● **Written exercise**: Copy out the lines below exactly, character for character.

(Part of a data file)
* * *

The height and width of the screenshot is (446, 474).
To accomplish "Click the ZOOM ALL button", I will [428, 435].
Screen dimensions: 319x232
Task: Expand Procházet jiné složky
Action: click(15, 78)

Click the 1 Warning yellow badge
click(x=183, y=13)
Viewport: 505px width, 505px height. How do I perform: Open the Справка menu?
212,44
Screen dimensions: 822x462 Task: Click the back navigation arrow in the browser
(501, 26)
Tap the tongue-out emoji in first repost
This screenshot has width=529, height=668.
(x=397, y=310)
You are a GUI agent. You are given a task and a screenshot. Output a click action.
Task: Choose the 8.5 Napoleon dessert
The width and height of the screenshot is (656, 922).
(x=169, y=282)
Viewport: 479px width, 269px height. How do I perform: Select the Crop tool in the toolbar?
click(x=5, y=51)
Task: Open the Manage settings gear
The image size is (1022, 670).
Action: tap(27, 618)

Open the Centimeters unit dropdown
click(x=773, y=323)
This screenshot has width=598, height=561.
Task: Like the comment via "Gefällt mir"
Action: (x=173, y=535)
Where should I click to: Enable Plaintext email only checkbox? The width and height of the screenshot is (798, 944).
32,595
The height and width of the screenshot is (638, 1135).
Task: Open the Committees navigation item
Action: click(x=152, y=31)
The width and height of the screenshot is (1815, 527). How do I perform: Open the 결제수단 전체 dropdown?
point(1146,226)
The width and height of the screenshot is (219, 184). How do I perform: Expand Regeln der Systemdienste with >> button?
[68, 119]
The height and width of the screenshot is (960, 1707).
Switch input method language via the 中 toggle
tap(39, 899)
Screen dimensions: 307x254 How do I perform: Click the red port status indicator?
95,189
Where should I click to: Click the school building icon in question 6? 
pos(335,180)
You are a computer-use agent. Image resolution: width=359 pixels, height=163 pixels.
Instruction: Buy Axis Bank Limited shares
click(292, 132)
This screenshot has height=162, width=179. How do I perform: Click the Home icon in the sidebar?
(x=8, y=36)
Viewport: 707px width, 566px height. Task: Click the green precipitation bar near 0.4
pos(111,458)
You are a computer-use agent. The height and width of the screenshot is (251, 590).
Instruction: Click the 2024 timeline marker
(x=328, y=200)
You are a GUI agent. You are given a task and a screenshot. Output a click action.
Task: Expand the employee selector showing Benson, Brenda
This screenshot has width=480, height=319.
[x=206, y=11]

* * *

● **Solution for this problem**:
The height and width of the screenshot is (446, 474).
To accomplish "Click the ZOOM ALL button", I will [428, 435].
Screen dimensions: 319x232
Task: Expand Procházet jiné složky
Action: click(15, 78)

Click the 1 Warning yellow badge
click(x=183, y=13)
Viewport: 505px width, 505px height. How do I perform: Open the Справка menu?
212,44
Screen dimensions: 822x462 Task: Click the back navigation arrow in the browser
(501, 26)
Tap the tongue-out emoji in first repost
This screenshot has width=529, height=668.
(x=397, y=310)
You are a GUI agent. You are given a task and a screenshot. Output a click action.
Task: Choose the 8.5 Napoleon dessert
The width and height of the screenshot is (656, 922).
(x=169, y=282)
Viewport: 479px width, 269px height. How do I perform: Select the Crop tool in the toolbar?
click(x=5, y=51)
Task: Open the Manage settings gear
The image size is (1022, 670).
Action: tap(27, 618)

Open the Centimeters unit dropdown
click(x=773, y=323)
This screenshot has width=598, height=561.
Task: Like the comment via "Gefällt mir"
Action: (x=173, y=535)
Where should I click to: Enable Plaintext email only checkbox? The width and height of the screenshot is (798, 944).
32,595
The height and width of the screenshot is (638, 1135).
Task: Open the Committees navigation item
Action: click(x=152, y=31)
The width and height of the screenshot is (1815, 527). How do I perform: Open the 결제수단 전체 dropdown?
point(1146,226)
The width and height of the screenshot is (219, 184). How do I perform: Expand Regeln der Systemdienste with >> button?
[68, 119]
The height and width of the screenshot is (960, 1707).
Switch input method language via the 中 toggle
tap(39, 899)
Screen dimensions: 307x254 How do I perform: Click the red port status indicator?
95,189
Where should I click to: Click the school building icon in question 6? 
pos(335,180)
You are a computer-use agent. Image resolution: width=359 pixels, height=163 pixels.
Instruction: Buy Axis Bank Limited shares
click(292, 132)
This screenshot has height=162, width=179. How do I perform: Click the Home icon in the sidebar?
(x=8, y=36)
Viewport: 707px width, 566px height. Task: Click the green precipitation bar near 0.4
pos(111,458)
You are a computer-use agent. The height and width of the screenshot is (251, 590).
Instruction: Click the 2024 timeline marker
(x=328, y=200)
You are a GUI agent. You are given a task and a screenshot. Output a click action.
Task: Expand the employee selector showing Benson, Brenda
This screenshot has width=480, height=319.
[x=206, y=11]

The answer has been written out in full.